Excerpts from a dataset
....
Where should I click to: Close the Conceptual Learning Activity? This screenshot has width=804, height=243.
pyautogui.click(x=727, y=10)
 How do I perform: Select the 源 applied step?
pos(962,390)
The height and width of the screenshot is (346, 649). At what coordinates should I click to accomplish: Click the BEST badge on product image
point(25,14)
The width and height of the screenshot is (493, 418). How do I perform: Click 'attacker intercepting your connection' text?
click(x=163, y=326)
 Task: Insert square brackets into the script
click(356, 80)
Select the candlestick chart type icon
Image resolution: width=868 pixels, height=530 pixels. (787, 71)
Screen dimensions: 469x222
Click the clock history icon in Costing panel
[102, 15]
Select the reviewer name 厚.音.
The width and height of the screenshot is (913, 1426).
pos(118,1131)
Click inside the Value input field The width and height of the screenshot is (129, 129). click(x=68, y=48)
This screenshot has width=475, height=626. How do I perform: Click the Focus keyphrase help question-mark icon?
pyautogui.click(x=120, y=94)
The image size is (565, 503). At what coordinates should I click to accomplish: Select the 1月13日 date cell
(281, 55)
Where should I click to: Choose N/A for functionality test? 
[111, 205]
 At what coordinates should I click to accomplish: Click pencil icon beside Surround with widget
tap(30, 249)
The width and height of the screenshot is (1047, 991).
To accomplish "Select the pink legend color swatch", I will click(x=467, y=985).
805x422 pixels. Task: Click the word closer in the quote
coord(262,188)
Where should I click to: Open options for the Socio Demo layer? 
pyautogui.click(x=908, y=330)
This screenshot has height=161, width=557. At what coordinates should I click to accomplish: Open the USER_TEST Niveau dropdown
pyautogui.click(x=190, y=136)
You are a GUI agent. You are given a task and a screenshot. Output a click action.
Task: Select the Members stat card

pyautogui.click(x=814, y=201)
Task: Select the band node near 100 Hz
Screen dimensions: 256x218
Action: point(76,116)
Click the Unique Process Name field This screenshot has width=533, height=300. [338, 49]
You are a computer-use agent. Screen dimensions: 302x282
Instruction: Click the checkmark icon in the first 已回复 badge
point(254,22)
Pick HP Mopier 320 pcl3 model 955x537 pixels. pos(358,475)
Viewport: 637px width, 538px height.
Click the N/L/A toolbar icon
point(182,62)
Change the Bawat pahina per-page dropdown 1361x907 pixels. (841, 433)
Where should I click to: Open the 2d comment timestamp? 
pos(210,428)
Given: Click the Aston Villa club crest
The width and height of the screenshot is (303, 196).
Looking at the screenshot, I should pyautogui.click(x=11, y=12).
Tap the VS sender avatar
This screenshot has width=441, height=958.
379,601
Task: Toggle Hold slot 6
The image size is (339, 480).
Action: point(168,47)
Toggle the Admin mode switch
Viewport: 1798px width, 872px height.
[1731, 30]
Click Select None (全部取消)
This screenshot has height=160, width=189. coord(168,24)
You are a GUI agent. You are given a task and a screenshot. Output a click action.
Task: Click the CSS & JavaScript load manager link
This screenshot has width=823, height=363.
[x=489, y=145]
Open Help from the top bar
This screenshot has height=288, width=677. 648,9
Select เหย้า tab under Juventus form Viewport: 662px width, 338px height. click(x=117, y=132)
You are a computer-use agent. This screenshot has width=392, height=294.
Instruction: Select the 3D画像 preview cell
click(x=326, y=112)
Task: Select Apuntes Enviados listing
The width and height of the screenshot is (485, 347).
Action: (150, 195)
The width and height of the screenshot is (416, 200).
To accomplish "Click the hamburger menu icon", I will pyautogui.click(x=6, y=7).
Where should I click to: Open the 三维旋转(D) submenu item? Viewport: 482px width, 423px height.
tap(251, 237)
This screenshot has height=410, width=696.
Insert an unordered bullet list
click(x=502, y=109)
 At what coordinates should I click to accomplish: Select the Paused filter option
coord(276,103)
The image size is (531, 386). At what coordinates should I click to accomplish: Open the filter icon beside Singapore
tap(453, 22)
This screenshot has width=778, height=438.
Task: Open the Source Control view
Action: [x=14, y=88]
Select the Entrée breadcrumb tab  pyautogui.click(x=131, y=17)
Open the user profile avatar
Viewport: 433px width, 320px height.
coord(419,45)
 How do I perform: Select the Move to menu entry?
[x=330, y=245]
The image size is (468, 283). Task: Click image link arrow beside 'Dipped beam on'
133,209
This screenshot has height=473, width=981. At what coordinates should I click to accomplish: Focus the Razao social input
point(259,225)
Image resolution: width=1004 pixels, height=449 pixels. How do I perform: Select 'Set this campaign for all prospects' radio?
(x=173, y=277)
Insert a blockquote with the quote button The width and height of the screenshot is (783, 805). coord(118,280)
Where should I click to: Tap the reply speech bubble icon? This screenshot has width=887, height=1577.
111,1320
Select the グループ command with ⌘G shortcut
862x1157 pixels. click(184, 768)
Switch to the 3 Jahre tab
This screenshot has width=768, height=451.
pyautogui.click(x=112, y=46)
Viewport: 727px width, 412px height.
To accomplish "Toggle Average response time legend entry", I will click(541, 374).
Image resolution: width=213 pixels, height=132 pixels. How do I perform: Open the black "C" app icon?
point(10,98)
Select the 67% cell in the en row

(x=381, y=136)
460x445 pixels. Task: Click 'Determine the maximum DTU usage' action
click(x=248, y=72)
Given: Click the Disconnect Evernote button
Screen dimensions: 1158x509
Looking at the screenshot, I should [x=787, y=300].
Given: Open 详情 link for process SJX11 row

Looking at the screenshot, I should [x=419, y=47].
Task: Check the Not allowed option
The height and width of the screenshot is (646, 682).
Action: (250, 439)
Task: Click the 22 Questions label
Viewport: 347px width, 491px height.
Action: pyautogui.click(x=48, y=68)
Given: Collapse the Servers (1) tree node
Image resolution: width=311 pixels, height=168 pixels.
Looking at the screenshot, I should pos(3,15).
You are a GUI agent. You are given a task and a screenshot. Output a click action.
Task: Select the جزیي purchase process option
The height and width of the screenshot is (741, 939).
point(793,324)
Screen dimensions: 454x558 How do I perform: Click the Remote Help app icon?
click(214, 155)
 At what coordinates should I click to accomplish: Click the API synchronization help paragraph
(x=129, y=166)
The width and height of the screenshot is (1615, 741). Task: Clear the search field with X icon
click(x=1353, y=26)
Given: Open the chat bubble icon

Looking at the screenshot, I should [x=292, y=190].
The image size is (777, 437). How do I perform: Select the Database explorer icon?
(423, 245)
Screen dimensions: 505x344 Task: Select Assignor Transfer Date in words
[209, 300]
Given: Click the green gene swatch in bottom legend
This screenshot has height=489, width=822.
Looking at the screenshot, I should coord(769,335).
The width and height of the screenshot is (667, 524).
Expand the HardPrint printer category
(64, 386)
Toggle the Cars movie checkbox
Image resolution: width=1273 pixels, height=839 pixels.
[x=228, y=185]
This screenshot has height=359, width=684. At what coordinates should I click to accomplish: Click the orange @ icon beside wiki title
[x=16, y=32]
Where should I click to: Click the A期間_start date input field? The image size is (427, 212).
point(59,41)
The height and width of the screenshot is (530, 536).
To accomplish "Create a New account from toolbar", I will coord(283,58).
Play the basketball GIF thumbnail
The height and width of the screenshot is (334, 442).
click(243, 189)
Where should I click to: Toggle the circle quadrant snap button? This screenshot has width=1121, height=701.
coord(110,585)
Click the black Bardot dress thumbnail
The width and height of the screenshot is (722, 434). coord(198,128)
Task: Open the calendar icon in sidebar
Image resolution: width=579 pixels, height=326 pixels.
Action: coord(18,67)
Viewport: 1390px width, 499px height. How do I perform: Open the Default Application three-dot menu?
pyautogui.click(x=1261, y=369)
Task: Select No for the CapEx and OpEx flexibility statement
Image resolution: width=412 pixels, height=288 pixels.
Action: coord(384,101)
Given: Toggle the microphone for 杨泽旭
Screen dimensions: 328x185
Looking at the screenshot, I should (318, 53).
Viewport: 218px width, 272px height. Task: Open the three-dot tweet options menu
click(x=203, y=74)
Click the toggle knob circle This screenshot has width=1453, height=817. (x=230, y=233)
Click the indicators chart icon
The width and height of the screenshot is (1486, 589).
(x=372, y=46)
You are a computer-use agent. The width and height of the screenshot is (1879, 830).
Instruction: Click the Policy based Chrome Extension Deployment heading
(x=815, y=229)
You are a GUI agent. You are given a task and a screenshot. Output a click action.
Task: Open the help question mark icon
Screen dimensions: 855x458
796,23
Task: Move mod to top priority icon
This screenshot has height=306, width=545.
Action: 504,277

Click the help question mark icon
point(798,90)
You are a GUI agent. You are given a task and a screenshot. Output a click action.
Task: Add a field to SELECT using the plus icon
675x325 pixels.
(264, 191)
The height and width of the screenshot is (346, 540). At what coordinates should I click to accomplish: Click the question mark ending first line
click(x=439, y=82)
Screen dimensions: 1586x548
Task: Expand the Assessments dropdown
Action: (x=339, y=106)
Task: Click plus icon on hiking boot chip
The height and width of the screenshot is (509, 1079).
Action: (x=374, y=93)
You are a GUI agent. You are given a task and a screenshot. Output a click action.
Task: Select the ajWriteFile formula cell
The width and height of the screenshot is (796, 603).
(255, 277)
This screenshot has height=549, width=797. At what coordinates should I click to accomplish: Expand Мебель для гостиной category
....
■ **Task details**: Going back to the entries above, set down exactly the lines that begin at the one with "Viewport: 727px width, 412px height." and end at the one with "Given: Click the Disconnect Evernote button", both included, and nothing else.

■ **Solution**:
Viewport: 727px width, 412px height.
To accomplish "Toggle Average response time legend entry", I will click(541, 374).
Image resolution: width=213 pixels, height=132 pixels. How do I perform: Open the black "C" app icon?
point(10,98)
Select the 67% cell in the en row

(x=381, y=136)
460x445 pixels. Task: Click 'Determine the maximum DTU usage' action
click(x=248, y=72)
Given: Click the Disconnect Evernote button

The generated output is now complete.